赤ちゃんが一人歩きできるようになったら、いよいよファーストシューズ選びです。赤ちゃんの足は小さくて柔らかく、まだ足の骨格も完全には発達していません。骨と骨や軟骨の間には隙間があり、身体の成長とともに足のサイズもどんどん大きくなっていきます。
赤ちゃんの足はまだ発達途中。骨がまだ柔らかいために、足に合わない小さな靴でも履けないことはありませんが、足の骨の成長にとって望ましいことではありません。
反対に大きいサイズのものをはかせてしまうと、上手に重心を取れずに転倒しやすくなったり、靴の中で足が動いてしまうため、歩きにくく、赤ちゃんが靴嫌いになってしまうこともあります。
ファーストシューズを買うタイミングや、サイズの目安、どんなタイプの靴が最適かなど、ファーストシューズをはじめ、赤ちゃんの靴を選ぶ際に知っておきたいポイントをご紹介します。
赤ちゃんの足の成長について
赤ちゃんの足はとっても小さく、デリケート。足の筋肉や骨格はまだ成長途中にありますので、間違った靴選びをすると、赤ちゃんの足の正常な発達の妨げになるおそれもあります。
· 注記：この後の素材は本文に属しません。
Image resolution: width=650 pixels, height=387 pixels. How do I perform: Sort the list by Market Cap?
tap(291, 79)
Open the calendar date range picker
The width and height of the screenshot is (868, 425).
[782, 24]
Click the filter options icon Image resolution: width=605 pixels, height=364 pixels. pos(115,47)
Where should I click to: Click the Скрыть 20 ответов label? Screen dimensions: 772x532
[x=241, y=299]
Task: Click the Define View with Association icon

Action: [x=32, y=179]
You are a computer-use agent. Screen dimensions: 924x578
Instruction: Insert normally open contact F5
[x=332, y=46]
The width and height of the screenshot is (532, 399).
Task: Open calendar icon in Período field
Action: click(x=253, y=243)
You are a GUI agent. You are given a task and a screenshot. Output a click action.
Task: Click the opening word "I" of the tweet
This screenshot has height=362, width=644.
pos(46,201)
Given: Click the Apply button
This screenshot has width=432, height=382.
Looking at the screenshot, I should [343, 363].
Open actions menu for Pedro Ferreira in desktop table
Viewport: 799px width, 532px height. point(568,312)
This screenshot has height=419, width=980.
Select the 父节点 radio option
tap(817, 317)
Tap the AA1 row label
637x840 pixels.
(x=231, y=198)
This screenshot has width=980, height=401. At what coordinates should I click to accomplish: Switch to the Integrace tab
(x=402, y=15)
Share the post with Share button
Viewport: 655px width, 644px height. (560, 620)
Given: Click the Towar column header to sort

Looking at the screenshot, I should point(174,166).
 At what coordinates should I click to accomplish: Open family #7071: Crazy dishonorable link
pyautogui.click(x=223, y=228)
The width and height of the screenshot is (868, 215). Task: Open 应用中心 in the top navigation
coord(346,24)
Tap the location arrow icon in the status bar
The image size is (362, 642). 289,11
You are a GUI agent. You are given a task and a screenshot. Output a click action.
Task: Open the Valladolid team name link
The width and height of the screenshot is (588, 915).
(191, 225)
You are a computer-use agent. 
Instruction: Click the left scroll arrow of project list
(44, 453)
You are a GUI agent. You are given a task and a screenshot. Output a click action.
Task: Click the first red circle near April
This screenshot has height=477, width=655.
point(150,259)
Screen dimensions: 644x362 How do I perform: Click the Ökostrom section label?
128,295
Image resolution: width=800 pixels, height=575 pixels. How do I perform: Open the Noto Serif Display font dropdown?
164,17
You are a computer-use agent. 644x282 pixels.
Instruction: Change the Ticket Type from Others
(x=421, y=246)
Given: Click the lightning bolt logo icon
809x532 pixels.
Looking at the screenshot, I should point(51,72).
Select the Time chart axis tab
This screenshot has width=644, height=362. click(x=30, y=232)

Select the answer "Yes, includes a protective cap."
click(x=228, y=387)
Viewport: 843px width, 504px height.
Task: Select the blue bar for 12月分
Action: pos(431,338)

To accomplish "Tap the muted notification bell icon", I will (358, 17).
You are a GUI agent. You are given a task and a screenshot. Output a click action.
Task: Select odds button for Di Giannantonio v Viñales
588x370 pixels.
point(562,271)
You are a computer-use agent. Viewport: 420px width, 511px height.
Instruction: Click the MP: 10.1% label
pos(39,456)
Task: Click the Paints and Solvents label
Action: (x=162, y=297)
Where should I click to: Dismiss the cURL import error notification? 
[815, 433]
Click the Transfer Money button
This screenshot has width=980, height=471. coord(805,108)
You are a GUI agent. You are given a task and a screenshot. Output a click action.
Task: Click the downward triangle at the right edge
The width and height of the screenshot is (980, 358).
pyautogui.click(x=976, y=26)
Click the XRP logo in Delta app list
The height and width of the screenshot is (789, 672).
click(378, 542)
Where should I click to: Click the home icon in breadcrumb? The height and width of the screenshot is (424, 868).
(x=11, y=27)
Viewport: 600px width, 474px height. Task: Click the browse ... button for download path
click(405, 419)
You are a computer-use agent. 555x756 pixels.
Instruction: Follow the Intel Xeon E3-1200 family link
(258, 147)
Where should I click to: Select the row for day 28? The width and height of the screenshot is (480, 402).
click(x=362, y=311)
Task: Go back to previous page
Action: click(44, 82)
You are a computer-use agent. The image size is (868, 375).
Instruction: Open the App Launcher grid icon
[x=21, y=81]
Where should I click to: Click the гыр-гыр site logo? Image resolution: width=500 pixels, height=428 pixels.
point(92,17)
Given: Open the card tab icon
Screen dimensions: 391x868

ファーストシューズを選ぶ前に、まずは赤ちゃんの足の特徴や成長過程について知っておくようにしましょう。
赤ちゃんの足の特徴とは?
生まれたばかりの赤ちゃんの足は、まだ骨格が完成していません。骨格の基礎は出来上がっていますが、大人の骨のように固くなく、軟骨状態のまま。人間の足の骨が完全に整うのは、18歳前後になります。
足のかかとの骨を足根骨と呼びますが、大人の足根骨は全部で七つあるのに対し、赤ちゃんの足根骨はまだ四つ。身体の成長とともに、カルシウムやその他の栄養素を十分に摂取することにより、骨がしっかりと固く、丈夫になります。
足根骨が完成するのは満4歳以降ですので、この時期の靴選びは歩きやすさだけでなく、赤ちゃんの足の骨や筋肉の正常に発達にとって非常に重要な意味を持ちます。
赤ちゃんの足の機能発達について
赤ちゃんは運動機能もまた、足の骨や筋肉同様、まだ未完成。月齢が進み、身体が成長するとともに運動機能も次第に発達していきます。赤ちゃんが一人歩きできるようになるまでには、さまざまな過程があります。
赤ちゃんの歩行機能発達
赤ちゃんの身体機能の発達は頭から足先へと順々に進んでいきます。首の座り、お座り、ハイハイ、つかまり立ち、伝い歩きと続き、そして最終的に一人で歩けるようになるまで成長していきます。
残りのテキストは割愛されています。